Snowflake Connector
The NPipeline.Connectors.Snowflake package provides source and sink nodes for Snowflake. Supports parameterized queries, batch inserts, high-performance staged COPY, MERGE upserts, and named connections for multi-warehouse scenarios.
Installation
bash
dotnet add package NPipeline.Connectors.SnowflakeDependencies: Snowflake.Data 5.x
Source Node - SnowflakeSourceNode<T>
Constructors
csharp
// Connection string + query
public SnowflakeSourceNode(
string connectionString, string query,
SnowflakeConfiguration? configuration = null)
// With custom mapper
public SnowflakeSourceNode(
string connectionString, string query,
Func<SnowflakeRow, T>? customMapper = null,
SnowflakeConfiguration? configuration = null)
// Connection pool (recommended for DI)
public SnowflakeSourceNode(
ISnowflakeConnectionPool connectionPool, string query,
SnowflakeConfiguration? configuration = null,
DatabaseParameter[]? parameters = null,
bool continueOnError = false,
string? connectionName = null)Example
csharp
var source = new SnowflakeSourceNode<SalesRecord>(
"account=myaccount;user=app;password=secret;warehouse=COMPUTE_WH;database=SALES;schema=PUBLIC;",
"SELECT * FROM orders WHERE order_date >= :start_date",
configuration: new SnowflakeConfiguration { FetchSize = 10000 });Sink Node - SnowflakeSinkNode<T>
| Strategy | Description | Best For |
|---|---|---|
PerRow | Individual INSERT per item | Small volumes |
Batch (default) | Batched INSERT statements | Most workloads |
StagedCopy | PUT + COPY INTO via internal stage | Maximum throughput |
Constructors
csharp
// Connection string
public SnowflakeSinkNode(
string connectionString, string tableName,
SnowflakeConfiguration? configuration = null,
Func<T, IEnumerable<DatabaseParameter>>? customMapper = null)

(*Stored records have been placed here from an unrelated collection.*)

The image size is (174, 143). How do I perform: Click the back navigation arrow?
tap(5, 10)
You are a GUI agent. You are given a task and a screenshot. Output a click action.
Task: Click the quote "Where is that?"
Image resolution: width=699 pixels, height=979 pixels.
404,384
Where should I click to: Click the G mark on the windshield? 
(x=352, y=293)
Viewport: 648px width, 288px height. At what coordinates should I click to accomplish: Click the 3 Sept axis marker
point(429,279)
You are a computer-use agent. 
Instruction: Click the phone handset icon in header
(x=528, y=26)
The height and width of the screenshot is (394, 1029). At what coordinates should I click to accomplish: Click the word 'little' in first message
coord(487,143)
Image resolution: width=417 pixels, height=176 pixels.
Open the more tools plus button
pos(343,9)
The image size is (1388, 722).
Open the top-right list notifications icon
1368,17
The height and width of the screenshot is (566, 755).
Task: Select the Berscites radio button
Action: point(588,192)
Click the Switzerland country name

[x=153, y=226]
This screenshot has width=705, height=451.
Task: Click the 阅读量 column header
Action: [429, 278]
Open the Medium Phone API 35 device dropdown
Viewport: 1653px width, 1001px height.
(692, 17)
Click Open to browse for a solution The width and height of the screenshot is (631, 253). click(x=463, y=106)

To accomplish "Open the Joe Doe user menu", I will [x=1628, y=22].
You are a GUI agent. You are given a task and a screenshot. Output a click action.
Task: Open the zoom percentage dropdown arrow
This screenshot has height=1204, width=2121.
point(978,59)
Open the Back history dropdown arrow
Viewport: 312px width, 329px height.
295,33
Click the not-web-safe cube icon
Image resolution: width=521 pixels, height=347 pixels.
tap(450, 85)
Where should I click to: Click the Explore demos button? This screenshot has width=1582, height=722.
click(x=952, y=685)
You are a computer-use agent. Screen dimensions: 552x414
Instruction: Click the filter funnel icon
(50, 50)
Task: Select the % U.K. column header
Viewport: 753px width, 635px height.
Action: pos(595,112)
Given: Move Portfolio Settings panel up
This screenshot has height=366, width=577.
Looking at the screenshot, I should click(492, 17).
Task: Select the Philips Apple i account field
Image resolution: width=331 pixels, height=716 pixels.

// Connection pool (recommended for DI)
public SnowflakeSinkNode(
ISnowflakeConnectionPool connectionPool, string tableName,
SnowflakeConfiguration? configuration = null,
Func<T, IEnumerable<DatabaseParameter>>? customMapper = null,
string? connectionName = null)Example: Staged Copy
csharp
var config = new SnowflakeConfiguration
{
ConnectionString = "account=myaccount;user=app;...",
WriteStrategy = SnowflakeWriteStrategy.StagedCopy,
StageName = "@my_stage"
};
var sink = new SnowflakeSinkNode<SalesRecord>(
config.ConnectionString, "SALES.PUBLIC.ORDERS",
configuration: config);Configuration
Connection
| Property | Type | Default | Description |
|---|---|---|---|
ConnectionString | string | "" | Snowflake connection string |
Account | string | "" | Account identifier |
User | string | "" | Username |
Role | string | "" | Role |
Warehouse | string | "" | Warehouse |
Database | string | "" | Database |
Schema | string | "PUBLIC" | Schema |
Authenticator | string | "snowflake" | Auth type (snowflake, externalbrowser, snowflake_jwt) |
PrivateKeyPath | string? | null | Path to private key file (key pair auth) |
CommandTimeout | int | 300 | Command timeout (seconds) |
ConnectionTimeout | int | 30 | Connection timeout (seconds) |
MinPoolSize | int | 1 | Minimum pool size |
MaxPoolSize | int | 10 | Maximum pool size |
Read
| Property | Type | Default | Description |
|---|---|---|---|
StreamResults | bool | true | Stream results |
FetchSize | int | 10000 | Rows per fetch |
Write
| Property | Type | Default | Description |
|---|---|---|---|
WriteStrategy | SnowflakeWriteStrategy | Batch | PerRow, Batch, or StagedCopy |
BatchSize | int | 1000 | Items per batch |
MaxBatchSize | int | 16384 | Max batch size (Snowflake limit) |
UseTransaction | bool | true | Wrap writes in a transaction |
StageName | string? | null | Stage name for StagedCopy |
Upsert (MERGE)
| Property | Type | Default | Description |
|---|---|---|---|
UseUpsert | bool | false | Enable MERGE |
UpsertKeyColumns | string[]? | null | Key columns for MERGE matching |
OnMergeAction | OnMergeAction | - | Update, Ignore, or Delete |
Error Handling
| Property | Type | Default | Description |
|---|---|---|---|
ContinueOnError | bool | false | Continue on errors |
MaxRetryAttempts | int | 3 | Retry attempts |
RetryDelay | TimeSpan | - | Delay between retries |
Dependency Injection
csharp
services.AddSnowflakeConnector(options =>
{
options.DefaultConnectionString = "account=myaccount;user=app;...";
options.DefaultConfiguration = new SnowflakeConfiguration
{
Warehouse = "COMPUTE_WH",
WriteStrategy = SnowflakeWriteStrategy.Batch
};
});
services.AddSnowflakeConnection("etl", "account=myaccount;warehouse=ETL_WH;...");Attribute Mapping
[Column] / [IgnoreColumn] (Cross-Connector)
csharp
using NPipeline.Connectors.Attributes;
public class SalesRecord
{
[Column("ORDER_ID")]
public int OrderId { get; set; }
[IgnoreColumn]
public decimal CalculatedTotal => Quantity * UnitPrice;
}[SnowflakeColumn] (Connector-Specific)
csharp
using NPipeline.Connectors.Snowflake.Mapping;
[SnowflakeTable("ORDERS", Schema = "SALES")]
public class SalesRecord
{
[SnowflakeColumn("ORDER_ID", PrimaryKey = true)]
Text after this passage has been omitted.